Neurons were fixed in 4% formaldehyde (Electron Microscopies Sciences, Germany) in PBS (Gibco), pH 7.4, for 20 min at room temperature. Cells were permeabilized for 5 min in PBS containing 0.5% Triton X-100 (Sigma-Aldrich) and incubated for 30 min with PBS containing 2% normal goat serum and 0.1% Triton X-100. Incubations with primary antibodies and secondary antibodies were performed for 1.5 h and 1 h, respectively, at room temperature. Primary antibodies used were: polyclonal against MAP2 (Abcam, ab5392; 1:500), polyclonal against chromogranin B (SySy, Germany, 259103; 1:500), polyclonal against synaptophysin (SySy, Germany, 101004; 1:250), polyclonal against VGLUT1 (Millipore, AB5905; 1:5000), polyclonal against secretogranin II (Biodesign International, K55101R; 1:500), monoclonal against smi312 (Biolegend, 837901; 1:1000), monoclonal against SNAP-25 (Sternberger, SMI-81; 1:1000), polyclonal against SNAP-23 (SySy, Germany, 111202; 1:50), polyclonal against SNAP-29 (SySy, Germany, 111303; 1:500) and polyclonal against SNAP-47 (SySy, Germany, 111403; 1:500). Alexa-Fluor-conjugated secondary antibodies were purchased from Invitrogen. Coverslips were mounted in Mowiol and examined on a Zeiss LSM 510 confocal microscope with a 40× (NA 1.3) or 60× objectives (NA 1.4).

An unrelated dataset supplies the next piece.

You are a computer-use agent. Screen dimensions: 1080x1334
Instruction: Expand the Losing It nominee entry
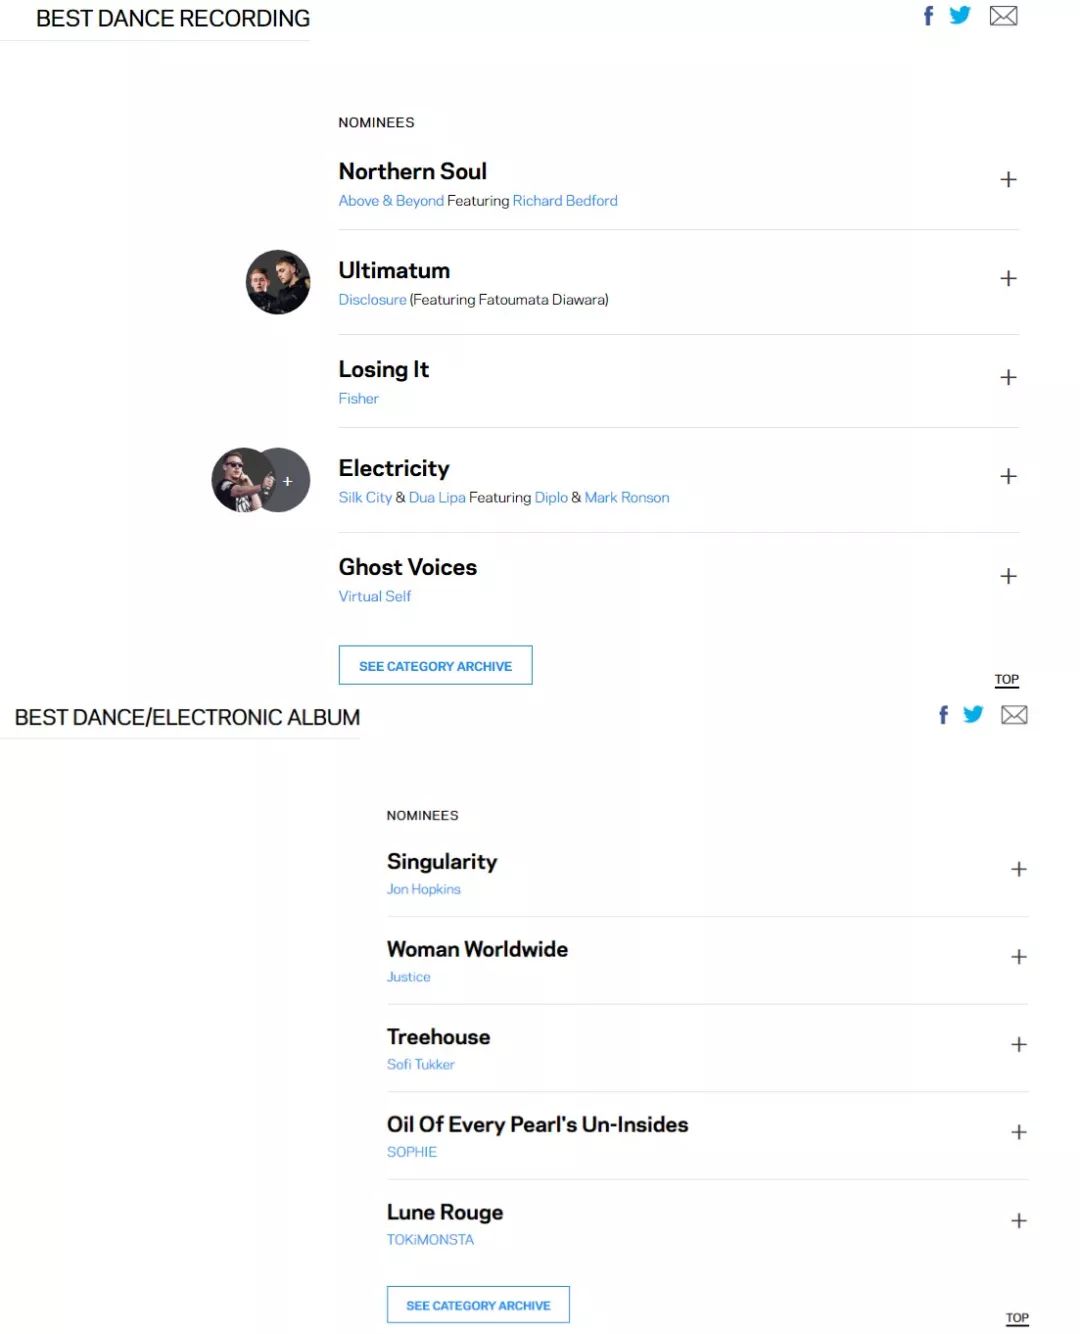pos(1008,377)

To characterize protein expression levels of SNAP isoforms, cultured SNAP-25 KO and WT cortical neurons uninfected or expressing SNAP isoforms were washed in PBS at DIV14 and homogenized in Laemmli sample buffer comprising 2% SDS, 10% glycerol, 0.26 M β-mercaptoethanol, 60 mM Tris-HCl, pH 6.8, and 0.01% Bromophenol Blue. E18 brain lysates were made by grinding brain tissue in PBS. After spinning down, pellets were resuspended in Laemmli sample buffer (weight to volume: 0.01 g in 0.1 ml). Samples were separated on 12% SDS-polyacrylamide gels and transferred to PVDF membranes using standard techniques. Blots were incubated in 2% milk and 0.5% bovine serum albumin (BSA) in PBS containing 0.1% Tween-20 (PBS Tween) for 1 h at 4°C, and incubated with primary antibodies: monoclonal against SNAP-25 (Sternberger, SMI-81; 1:500), polyclonal against SNAP-23 (SySy, Germany, 111202; 1:500), polyclonal against SNAP-29 (SySy, Germany, 111303; 1:500), polyclonal against SNAP-47 (SySy, Germany, 111403; 1:500) and against actin (Chemicon, MAB1501; 1:2000) in PBS-Tween for 16 h at 4°C. After washing, blots were incubated with anti-rabbit or anti-mouse secondary antibodies (Jackson ImmunoResearch Laboratories company) in PBS Tween for 1 h at room temperature. Blots were scanned using a Fuji Film FLA 5000. Results were analyzed using GelAnalyzer plugin in ImageJ (National Institutes of Health, Bethesda, MD).

The authors thank Robbert Zalm for cloning and producing viral particles, Frank den Oudsten and Desiree Schut for producing glia feeders, and Joost Hoetjes for genotyping.